Mr Glowry’s brother-in-law, Mr Hilary, is the only cheerful person in the house. He’s staying there with the hopes he can get his daughter, Celestina to marry Scythrop. She loves to torment her would-be lover, alternately spurning him and luring him on.
Mr Toobad is a guest, a nutty priest who shouts about the devil owning the world, it’s a hobby-horse that he won’t get off of. He wants to wed his daughter Celinda to Scythrop, but she’s gone missing on being told what to do. (It turns out the place she hides is Nightmare Abbey, because she was one of Scythrop’s seven readers and doesn’t know he was the person intended for her…Scythrop flits between these too loves.)
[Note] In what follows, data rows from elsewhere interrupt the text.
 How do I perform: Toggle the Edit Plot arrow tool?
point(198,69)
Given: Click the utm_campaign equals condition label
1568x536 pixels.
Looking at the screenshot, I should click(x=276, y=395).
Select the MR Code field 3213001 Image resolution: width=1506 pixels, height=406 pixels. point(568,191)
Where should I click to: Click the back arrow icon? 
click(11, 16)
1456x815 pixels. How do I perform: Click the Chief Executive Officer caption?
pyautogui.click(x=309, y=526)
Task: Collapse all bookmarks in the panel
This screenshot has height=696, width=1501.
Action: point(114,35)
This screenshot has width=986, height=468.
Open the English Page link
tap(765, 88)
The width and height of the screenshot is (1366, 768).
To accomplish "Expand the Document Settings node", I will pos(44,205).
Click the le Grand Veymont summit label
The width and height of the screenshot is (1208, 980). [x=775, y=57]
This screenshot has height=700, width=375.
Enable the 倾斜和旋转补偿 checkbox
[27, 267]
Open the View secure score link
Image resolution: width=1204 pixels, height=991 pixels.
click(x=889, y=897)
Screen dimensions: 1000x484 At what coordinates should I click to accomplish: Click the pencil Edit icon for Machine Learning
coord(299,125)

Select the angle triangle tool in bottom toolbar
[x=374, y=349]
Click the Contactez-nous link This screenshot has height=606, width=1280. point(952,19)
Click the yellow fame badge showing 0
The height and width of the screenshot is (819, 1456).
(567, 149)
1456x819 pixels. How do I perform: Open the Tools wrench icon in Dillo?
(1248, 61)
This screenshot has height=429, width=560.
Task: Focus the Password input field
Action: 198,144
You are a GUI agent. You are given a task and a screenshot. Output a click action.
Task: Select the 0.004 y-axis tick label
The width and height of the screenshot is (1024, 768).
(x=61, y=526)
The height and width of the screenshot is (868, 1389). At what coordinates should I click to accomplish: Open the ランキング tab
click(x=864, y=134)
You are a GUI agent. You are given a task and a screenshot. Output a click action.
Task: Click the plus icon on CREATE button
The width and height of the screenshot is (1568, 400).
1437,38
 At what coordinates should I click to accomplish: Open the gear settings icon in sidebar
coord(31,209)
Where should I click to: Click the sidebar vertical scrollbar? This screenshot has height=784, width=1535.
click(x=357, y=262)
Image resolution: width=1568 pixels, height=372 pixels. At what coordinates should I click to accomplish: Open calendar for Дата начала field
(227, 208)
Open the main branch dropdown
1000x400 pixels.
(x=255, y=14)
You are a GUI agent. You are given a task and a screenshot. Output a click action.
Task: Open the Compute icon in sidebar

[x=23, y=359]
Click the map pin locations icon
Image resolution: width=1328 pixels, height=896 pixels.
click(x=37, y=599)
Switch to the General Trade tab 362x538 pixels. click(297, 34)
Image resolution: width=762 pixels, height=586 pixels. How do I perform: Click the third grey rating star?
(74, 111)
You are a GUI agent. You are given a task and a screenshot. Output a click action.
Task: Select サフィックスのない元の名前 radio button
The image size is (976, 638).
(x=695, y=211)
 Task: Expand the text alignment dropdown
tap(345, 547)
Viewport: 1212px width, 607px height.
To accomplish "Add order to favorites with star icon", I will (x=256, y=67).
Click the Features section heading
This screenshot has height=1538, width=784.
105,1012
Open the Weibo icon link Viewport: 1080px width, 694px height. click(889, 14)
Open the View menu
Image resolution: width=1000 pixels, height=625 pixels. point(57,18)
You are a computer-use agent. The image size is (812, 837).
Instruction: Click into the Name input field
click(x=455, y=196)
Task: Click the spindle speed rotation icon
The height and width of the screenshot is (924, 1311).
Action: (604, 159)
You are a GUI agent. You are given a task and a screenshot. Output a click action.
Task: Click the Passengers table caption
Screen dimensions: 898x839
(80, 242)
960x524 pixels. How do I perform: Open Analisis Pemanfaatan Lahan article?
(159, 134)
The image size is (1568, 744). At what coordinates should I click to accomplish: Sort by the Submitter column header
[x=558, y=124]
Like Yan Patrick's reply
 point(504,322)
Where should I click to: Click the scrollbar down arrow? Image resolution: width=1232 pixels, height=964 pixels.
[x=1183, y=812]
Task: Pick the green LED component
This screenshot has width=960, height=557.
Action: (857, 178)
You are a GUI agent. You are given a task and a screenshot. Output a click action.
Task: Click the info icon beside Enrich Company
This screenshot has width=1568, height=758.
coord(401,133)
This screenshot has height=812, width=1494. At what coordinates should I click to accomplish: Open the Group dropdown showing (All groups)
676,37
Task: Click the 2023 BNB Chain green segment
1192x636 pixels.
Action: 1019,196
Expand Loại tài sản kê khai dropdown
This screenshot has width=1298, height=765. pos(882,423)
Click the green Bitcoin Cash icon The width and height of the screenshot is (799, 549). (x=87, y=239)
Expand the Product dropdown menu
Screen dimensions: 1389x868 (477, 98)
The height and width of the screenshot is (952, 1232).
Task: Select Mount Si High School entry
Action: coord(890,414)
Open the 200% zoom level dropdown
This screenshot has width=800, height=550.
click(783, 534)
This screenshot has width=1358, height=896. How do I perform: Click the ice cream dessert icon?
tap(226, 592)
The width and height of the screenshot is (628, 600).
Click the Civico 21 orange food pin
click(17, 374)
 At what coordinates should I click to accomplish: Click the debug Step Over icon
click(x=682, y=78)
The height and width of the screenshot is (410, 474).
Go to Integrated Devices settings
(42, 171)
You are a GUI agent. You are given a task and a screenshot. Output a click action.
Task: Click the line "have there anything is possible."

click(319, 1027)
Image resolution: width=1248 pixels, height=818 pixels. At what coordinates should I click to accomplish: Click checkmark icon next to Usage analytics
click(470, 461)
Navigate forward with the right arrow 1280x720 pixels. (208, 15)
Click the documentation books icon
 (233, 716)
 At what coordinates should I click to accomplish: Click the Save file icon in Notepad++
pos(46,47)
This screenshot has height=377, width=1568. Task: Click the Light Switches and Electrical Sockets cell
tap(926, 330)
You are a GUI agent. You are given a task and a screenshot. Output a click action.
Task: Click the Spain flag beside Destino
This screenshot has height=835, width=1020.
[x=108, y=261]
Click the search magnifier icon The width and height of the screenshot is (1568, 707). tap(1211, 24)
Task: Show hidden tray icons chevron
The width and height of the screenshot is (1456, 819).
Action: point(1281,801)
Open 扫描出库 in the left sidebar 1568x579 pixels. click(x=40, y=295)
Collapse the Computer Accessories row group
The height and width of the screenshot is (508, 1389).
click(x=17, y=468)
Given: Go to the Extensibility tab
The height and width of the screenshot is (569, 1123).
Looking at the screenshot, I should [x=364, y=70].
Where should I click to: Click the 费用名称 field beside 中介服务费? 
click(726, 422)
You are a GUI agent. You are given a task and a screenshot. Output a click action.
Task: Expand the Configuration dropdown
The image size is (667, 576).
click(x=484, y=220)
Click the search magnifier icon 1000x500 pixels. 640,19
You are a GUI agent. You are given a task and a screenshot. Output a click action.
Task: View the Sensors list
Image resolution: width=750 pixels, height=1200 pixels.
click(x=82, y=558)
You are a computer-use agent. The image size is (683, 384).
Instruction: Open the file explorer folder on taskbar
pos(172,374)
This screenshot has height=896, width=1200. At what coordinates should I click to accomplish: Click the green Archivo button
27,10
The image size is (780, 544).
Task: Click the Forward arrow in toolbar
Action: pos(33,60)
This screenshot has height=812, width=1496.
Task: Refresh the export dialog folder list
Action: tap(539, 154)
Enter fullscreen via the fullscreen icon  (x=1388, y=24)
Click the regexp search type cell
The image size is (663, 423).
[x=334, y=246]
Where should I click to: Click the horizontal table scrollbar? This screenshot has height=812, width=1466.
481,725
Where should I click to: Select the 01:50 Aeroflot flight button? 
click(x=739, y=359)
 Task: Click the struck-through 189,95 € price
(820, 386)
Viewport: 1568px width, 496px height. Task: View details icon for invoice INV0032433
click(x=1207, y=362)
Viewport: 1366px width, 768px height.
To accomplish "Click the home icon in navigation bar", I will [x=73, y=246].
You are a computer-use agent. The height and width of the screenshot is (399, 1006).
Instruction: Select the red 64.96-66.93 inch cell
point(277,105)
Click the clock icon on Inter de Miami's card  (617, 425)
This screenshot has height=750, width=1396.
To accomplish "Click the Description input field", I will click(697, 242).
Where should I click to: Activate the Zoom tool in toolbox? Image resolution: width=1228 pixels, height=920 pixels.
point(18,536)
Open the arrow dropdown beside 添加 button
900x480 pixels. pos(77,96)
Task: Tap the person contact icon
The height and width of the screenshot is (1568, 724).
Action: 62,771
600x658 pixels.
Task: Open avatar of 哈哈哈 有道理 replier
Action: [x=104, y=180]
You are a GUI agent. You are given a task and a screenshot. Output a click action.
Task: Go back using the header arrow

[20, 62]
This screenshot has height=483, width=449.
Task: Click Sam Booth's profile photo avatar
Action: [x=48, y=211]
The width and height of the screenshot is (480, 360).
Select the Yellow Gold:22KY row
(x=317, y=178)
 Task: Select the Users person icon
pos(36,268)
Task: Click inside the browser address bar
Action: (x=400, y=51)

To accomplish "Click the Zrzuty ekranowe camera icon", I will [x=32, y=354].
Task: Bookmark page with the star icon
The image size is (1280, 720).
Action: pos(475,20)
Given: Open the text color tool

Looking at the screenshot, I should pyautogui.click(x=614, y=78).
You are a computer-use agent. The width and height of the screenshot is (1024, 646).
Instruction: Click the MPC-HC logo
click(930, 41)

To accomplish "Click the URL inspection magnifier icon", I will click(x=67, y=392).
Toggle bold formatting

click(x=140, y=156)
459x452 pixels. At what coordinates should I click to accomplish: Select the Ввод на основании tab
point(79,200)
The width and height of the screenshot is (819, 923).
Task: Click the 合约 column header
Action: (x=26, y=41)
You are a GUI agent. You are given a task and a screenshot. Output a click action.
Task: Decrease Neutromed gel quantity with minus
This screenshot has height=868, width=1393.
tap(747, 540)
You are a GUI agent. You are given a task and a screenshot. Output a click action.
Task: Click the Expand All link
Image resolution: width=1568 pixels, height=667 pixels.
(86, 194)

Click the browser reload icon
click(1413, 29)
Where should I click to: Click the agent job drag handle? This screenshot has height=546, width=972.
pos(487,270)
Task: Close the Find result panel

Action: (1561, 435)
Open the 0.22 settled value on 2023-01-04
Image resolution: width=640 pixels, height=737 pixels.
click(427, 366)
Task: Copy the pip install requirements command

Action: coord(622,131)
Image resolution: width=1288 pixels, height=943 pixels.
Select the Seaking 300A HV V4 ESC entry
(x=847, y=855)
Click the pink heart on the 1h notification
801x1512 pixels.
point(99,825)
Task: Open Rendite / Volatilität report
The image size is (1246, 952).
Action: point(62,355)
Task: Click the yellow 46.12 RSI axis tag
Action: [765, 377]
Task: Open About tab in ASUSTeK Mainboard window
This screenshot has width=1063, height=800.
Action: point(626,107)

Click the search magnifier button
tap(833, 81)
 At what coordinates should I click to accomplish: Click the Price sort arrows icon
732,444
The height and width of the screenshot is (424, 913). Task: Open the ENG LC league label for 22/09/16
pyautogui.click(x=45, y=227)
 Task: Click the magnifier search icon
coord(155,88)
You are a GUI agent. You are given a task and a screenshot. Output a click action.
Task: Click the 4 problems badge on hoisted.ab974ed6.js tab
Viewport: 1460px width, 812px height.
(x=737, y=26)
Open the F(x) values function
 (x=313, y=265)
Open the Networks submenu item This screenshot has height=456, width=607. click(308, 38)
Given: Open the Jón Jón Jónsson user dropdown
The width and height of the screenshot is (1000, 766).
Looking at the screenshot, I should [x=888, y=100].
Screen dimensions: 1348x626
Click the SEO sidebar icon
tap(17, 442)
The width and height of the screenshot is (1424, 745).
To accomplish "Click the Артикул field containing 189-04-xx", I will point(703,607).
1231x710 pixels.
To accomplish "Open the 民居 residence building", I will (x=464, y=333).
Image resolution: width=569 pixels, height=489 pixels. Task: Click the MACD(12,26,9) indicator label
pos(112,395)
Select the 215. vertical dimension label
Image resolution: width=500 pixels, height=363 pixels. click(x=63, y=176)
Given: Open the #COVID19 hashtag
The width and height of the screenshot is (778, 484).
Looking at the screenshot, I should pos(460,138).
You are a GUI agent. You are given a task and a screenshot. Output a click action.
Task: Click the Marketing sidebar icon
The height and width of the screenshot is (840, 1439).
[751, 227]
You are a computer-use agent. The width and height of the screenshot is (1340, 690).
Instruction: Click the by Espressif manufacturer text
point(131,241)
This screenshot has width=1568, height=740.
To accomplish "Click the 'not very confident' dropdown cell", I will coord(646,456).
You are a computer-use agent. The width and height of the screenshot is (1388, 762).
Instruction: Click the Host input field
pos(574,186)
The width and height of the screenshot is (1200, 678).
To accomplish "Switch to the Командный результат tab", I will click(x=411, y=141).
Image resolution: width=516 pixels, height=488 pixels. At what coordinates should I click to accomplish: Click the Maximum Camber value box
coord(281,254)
Then there’s Mr Flosky, a visitor based on Coleridge, who loves gloomy things, declaring that the world isn’t as good as it used to be and refuses to have any thoughts or ideas that make sense. He prefers his philosophies to be mysterious and murky and at one point stops talking because, he finds himself “unintentionally trespassing within the limits of common sense”. That’s the only time he stops talking. There’s also Mr Listless, a man too posh and lazy to do anything, he even uses his servant as many people use AI, to do tasks and remember things he could probably remember himself.
For a brief time there’s a Byron analogue, Mr Cypress and there’s Mr Asterias, my favourite character, a scientist on fish who is obsessed by mer-people and determined to catch one.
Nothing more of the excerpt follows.